Validity of the findings

no comment

Additional comments

The author is going to use the protocol he used already for qPCR test systems. He made corrections accordingly to suit the new test target and offered the new design to incorporate a broader virus sequence set. Overall, the intro is sound. There was one technical typo: in line 58, Cas12a, and Cas13a former names are mixed up. Author might want to add the reference to another Cas13a-based assay CARMEN by Ackerman et al., Nature, 2020 (nature.com/articles/s41586-020-2279-8).

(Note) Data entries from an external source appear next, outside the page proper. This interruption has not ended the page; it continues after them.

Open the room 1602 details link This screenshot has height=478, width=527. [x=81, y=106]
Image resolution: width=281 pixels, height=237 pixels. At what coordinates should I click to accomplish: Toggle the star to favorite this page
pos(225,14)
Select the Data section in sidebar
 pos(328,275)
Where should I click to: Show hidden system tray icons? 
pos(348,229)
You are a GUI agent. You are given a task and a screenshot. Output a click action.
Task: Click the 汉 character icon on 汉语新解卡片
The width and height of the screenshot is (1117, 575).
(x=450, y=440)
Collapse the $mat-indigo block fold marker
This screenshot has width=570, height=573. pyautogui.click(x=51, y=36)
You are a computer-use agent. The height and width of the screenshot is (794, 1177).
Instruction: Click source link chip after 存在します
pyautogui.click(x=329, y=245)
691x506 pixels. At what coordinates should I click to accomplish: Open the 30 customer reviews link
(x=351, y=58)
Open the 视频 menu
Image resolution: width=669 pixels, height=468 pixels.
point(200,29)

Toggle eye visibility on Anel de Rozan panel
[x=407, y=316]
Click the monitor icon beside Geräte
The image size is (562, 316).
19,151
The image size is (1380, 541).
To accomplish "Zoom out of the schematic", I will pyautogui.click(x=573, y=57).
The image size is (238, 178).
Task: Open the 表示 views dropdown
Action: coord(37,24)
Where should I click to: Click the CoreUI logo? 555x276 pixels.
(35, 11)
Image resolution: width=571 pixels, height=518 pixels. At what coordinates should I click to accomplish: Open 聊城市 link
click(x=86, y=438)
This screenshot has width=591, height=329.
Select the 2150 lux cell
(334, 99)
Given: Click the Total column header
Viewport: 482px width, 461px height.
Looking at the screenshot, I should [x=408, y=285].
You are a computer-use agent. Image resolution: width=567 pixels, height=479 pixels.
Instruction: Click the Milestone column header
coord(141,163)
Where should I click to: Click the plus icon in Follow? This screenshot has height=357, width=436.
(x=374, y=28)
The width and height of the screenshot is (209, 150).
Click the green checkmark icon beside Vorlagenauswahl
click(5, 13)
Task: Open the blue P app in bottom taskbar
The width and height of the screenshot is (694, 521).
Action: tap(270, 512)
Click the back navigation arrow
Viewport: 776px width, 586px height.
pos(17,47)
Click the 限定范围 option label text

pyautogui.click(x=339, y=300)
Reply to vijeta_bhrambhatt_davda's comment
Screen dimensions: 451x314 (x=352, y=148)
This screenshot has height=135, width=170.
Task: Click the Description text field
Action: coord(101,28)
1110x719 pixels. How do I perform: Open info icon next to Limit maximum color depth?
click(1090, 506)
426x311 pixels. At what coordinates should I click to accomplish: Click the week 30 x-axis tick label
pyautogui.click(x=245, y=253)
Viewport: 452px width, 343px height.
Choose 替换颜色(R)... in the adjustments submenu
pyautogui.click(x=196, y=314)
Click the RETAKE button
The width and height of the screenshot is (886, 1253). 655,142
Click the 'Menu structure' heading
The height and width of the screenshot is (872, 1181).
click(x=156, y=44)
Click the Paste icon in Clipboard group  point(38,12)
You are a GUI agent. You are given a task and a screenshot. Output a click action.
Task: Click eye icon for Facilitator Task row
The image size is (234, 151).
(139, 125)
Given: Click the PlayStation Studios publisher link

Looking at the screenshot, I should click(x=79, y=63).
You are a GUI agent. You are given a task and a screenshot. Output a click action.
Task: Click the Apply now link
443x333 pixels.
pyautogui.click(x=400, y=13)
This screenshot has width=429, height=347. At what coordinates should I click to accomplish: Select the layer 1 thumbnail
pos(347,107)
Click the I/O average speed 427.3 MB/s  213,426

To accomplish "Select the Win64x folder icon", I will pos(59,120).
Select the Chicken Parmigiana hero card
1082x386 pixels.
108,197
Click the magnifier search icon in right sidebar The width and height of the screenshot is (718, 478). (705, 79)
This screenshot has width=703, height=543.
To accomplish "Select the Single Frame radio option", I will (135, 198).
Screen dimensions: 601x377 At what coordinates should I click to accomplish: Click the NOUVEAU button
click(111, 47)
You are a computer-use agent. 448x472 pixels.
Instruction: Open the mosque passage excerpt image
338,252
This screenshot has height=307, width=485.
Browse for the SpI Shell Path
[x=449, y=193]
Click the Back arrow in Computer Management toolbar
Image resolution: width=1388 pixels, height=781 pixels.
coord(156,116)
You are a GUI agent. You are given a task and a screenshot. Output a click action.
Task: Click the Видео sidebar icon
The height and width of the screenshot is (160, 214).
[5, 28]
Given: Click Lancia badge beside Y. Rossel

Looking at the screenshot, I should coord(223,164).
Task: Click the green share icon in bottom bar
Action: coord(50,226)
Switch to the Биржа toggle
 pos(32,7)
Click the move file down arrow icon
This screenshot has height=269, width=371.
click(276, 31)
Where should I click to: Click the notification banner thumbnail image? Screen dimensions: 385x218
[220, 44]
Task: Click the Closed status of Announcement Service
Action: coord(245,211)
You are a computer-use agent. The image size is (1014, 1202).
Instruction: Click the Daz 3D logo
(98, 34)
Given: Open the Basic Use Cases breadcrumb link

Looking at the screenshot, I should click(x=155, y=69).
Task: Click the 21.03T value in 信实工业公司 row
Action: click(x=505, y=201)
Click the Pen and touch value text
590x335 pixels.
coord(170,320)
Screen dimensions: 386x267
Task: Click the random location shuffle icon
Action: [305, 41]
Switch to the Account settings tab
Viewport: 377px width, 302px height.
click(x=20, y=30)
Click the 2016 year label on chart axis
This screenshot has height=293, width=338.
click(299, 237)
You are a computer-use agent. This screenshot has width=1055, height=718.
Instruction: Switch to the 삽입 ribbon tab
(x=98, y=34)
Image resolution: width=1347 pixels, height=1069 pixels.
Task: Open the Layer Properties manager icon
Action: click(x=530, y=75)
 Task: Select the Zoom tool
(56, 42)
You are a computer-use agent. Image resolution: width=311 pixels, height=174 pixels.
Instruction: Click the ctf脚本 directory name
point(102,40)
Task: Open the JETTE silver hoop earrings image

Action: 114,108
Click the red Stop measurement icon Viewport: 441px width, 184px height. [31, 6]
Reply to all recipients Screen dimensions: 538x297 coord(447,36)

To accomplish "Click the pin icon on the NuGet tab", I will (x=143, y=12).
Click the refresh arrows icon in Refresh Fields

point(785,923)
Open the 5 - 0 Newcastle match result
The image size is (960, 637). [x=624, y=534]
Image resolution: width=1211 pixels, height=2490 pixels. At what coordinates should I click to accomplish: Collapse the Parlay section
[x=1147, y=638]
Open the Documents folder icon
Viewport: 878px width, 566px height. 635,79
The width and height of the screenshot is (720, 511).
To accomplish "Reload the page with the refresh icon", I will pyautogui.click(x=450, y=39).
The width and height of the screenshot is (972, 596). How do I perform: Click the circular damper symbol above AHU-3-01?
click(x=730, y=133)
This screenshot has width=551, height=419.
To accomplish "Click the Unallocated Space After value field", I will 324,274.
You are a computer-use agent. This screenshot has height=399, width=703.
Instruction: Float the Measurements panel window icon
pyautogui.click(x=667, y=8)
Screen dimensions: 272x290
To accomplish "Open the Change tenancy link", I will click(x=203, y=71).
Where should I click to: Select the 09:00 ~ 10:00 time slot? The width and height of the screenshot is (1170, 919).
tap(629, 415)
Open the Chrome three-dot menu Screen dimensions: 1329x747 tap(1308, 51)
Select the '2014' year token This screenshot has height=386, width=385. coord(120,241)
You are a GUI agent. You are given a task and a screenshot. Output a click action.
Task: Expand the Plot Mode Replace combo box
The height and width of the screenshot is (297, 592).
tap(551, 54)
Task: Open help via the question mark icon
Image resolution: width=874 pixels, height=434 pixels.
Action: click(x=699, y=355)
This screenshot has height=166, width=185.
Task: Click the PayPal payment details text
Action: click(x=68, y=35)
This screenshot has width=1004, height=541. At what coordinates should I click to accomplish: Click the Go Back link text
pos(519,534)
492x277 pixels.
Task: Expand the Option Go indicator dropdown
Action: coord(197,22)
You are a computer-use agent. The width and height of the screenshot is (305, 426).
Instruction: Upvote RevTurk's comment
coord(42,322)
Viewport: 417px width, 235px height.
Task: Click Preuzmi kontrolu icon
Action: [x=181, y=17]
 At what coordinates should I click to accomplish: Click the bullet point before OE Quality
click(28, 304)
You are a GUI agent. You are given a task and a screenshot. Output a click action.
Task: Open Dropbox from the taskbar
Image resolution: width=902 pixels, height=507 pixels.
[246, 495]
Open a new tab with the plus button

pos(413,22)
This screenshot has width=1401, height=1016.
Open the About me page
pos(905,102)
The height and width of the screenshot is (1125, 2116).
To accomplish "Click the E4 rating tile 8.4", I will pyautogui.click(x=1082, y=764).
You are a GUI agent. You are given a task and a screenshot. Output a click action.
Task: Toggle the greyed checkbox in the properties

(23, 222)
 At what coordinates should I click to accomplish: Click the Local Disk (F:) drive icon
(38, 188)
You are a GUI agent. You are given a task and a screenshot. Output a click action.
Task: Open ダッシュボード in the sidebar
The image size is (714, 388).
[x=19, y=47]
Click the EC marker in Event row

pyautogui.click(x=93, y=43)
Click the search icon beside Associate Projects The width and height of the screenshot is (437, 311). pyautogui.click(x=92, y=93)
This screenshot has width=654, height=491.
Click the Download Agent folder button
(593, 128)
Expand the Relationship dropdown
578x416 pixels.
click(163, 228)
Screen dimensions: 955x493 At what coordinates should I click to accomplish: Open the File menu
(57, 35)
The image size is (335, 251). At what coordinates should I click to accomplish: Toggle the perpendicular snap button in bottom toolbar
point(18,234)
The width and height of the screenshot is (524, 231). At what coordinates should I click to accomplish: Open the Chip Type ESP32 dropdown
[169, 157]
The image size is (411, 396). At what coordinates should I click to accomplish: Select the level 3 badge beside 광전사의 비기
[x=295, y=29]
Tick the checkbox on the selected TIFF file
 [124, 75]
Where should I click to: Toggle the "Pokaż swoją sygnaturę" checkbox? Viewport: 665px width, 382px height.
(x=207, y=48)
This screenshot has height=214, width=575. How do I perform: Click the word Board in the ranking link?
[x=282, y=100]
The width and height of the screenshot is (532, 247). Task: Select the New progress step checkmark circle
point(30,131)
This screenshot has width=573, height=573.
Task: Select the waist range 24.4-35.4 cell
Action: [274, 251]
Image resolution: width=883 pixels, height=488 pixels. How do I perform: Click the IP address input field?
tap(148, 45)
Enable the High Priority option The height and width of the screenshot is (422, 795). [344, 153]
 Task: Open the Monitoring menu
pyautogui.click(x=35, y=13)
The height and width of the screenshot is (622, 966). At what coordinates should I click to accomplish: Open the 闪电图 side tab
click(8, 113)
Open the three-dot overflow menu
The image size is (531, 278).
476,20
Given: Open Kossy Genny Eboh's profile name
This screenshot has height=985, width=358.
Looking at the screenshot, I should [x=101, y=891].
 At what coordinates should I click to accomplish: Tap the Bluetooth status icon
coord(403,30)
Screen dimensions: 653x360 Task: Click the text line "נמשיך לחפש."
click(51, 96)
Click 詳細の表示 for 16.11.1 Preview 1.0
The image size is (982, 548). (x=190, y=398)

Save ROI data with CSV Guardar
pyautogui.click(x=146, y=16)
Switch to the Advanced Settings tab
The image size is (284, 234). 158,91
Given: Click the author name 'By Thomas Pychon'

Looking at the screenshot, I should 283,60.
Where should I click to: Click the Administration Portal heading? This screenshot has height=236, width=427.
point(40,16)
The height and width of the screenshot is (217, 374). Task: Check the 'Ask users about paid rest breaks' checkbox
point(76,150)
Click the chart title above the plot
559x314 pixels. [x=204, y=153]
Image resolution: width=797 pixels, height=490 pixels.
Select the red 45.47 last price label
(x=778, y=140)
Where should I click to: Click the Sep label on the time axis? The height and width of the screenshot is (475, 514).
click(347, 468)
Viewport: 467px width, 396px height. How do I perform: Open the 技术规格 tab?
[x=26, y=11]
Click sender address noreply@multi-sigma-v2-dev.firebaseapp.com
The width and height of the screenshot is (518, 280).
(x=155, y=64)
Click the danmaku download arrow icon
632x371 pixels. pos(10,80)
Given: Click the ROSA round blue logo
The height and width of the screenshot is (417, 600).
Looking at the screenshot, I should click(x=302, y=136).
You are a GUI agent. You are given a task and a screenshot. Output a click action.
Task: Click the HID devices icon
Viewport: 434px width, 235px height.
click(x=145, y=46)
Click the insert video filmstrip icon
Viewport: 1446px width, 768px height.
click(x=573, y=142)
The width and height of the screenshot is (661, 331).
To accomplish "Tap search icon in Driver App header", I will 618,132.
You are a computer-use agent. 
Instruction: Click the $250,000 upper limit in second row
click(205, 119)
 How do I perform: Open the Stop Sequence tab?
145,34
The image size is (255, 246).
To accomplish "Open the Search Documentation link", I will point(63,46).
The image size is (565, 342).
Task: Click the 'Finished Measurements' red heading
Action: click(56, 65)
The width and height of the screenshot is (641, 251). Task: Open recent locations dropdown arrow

Although comparing the protospacer to the alignment is more straightforward than comparing three-component qPCR oligo sets, several concerns should be addressed:
1 PAM may have degenerate bases by its nature;
2 PAM length may vary from one-two bases to six-seven for different Cas proteins and mutant derivates thereof (https://www.addgene.org/guides/crispr/#rna-targeting);
3 PAM orientation is relevant to protospacer;
4 Seed regions, as pointed by author, differ for Cas proteins, so the influence of mismatch position and mismatch count varies;
5 Different Cas proteins tolerate mismatches differently;
6 SNP frequency should be assessed correctly after batch alignments concatenation.
As it is only planned to study around a dozen of protospacers, all these questions can be easily addressed.
“More than one mismatch” threshold offered by Bioinformatics Institute for CoVsurver author is planning to use in this study might be to broad. If 60000 isolates would be used, two sequences with the same mismatch will represent only 0.003% of the set. For CoVsurver, authors use a threshold of more than one functional mutation, i.e., leading to an amino acid substitution. Variation type does not play a role for Cas-based test purposes. This strict threshold may lead to wrong conclusions.
From the Cas-based SARS-CoV-2 detection assays designer standpoint, it should be mentioned, that they had small maneuver space, as they should find protospacer common to all SARS-CoV-2 strains, yet unique to SARS-CoV-2 coronavirus, and Cas-specific PAM should be adjacent to the target region. Compared to a qPCR test, for Cas-based tests, specificity depends only on one oligo strain of approximately 20 bases, but on the other hand, it makes Cas-based tests less prone to mismatches.